Learner | OOB misclassification error | RMSE (validation set) |
---|---|---|
Single CART | - | 0.58809 |
340 bagged trees | 0.2641463 | 0.5058941 |
Random forest (default) | 0.2661 | 0.5049165 |
Random forest (tuned) | 0.2639 | 0.5058941 |
Here the importance of the predictors are presented. The feature with the highest importance in the random forest is lymph_percent.
Adaboost
Adaptive boosting, known as adaboost, is also an ensemble learning method that combines multiple weak learners sequentially to adjust the weights of training instances based on their classification accuracy. Adaboost is usually applied in binary classification, where misclassified instances are given higher weights. These weak models are generated sequentially to ensurethat the mistakes of previous models are learned by their successors.
With a step size of 0.1, my optimal number of boosting iterations are 323, remainining 19 predictors in the generalized linear model. This number indicates the best balance between model performance (error) and computational efficiency.
Models Comparison
The specificity, sensitivity, Positive Predictive Value (PPV), Negative Predictive Value (NPV) of the tuned random forest model are all higher than the Logistic, LASSO, and Adaboost in the validation set, i.e. 20% of the data that is not used for training. The Kappa of 48% as of random forest means a fair agreement.
Leaner | Accuracy | Kappa | Sensitivity | Specificity | PPV | NPV |
---|---|---|---|---|---|---|
Logistic Regression | 69.27% | 37.67% | 78.11% | 59.20% | 68.57% | 70.35% |
Lasso | 68.77% | 36.43% | 80.33% | 55.60% | 67.34% | 71.27% |
Random forest | 74.41% | 48.33% | 79.59% | 68.50% | 74.22% | 74.65% |
Adaboost | 68.97% | 36.91% | 79.59% | 56.87% | 67.77% | 70.98% |
We particularly investigate the area underneath the ROC (AUC) of Lasso and random forest.
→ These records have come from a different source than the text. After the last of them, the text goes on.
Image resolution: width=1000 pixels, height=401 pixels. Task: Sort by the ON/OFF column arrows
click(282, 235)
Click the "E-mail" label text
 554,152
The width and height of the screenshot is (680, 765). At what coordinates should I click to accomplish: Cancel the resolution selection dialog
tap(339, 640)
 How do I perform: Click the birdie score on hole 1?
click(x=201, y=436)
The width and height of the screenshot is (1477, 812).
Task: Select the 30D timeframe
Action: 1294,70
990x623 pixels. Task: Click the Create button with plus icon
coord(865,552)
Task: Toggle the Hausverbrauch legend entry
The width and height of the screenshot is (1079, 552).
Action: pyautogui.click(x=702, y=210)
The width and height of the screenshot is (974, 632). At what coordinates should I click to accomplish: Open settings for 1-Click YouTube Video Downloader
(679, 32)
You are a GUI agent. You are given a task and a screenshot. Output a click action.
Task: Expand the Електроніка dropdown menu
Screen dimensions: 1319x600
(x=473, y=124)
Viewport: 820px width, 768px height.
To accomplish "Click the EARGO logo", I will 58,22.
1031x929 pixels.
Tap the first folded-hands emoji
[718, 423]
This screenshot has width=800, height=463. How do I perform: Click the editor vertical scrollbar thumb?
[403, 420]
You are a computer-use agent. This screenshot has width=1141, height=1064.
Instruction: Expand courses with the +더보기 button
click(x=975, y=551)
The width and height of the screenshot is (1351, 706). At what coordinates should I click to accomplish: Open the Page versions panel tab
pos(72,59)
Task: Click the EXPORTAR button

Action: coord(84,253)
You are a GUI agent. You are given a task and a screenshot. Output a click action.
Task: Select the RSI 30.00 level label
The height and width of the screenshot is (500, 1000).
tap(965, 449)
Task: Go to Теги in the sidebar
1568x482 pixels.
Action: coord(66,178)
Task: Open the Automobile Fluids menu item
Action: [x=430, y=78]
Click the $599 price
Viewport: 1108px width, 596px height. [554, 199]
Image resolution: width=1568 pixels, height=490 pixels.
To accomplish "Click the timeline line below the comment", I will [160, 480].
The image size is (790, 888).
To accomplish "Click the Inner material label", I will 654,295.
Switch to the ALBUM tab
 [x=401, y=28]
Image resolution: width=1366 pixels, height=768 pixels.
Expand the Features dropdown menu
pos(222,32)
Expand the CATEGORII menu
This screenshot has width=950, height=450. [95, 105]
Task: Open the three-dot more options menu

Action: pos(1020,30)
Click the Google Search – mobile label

For random forest, the AUC of 0.808 suggests a reasonable ability to discriminate between the remission status, better than Lasso’s AUC of 0.741. Moreover, there are statistical difference (Z = 6.6253, P < 0.05).
Finally, let’s dive into the importance of the predictors. There are 6 common predictors selected by Lasso and Random forest. Hbg, mch, lympch_percent are the most impactful among five methods, where mch hgb and lymph percent had large normalised differences in the previous T-test analysis. In the figure below, the underlined predictors that are unique to either Lasso or random forest exhibit a distinct pattern in the previous correlation pairs.This is a characteristic of Lasso penalty: it will typically pick only one of a group of correlated predictor variables to explain the variation in the outcome.
Conclusion
Random forest (74.41%) has better accuracy on the prediction for the validation data, surpassing logistic regression, Lasso, adn Adaboost. Besides, regarding AUC, random forest (0.741) has a good ability to discriminate between the remission and active disease.
In terms of predictor importance, among the 12 predictors selected by Lasso learner, 6 of them are also selected in the top 12 predictors identified by the random forest, indicating their importance. Therefore, through using these important predictors, fitting a tuned random forest model on their biomarkers can support the predicting of remission status.
In collaboration with ChatGPT, this article has been adapted from the assessment of the Machine Learning module at LSHTM, with thanks to lecturers Pierre Masselot, Alex Lewin, and Sudhir Venkatesan.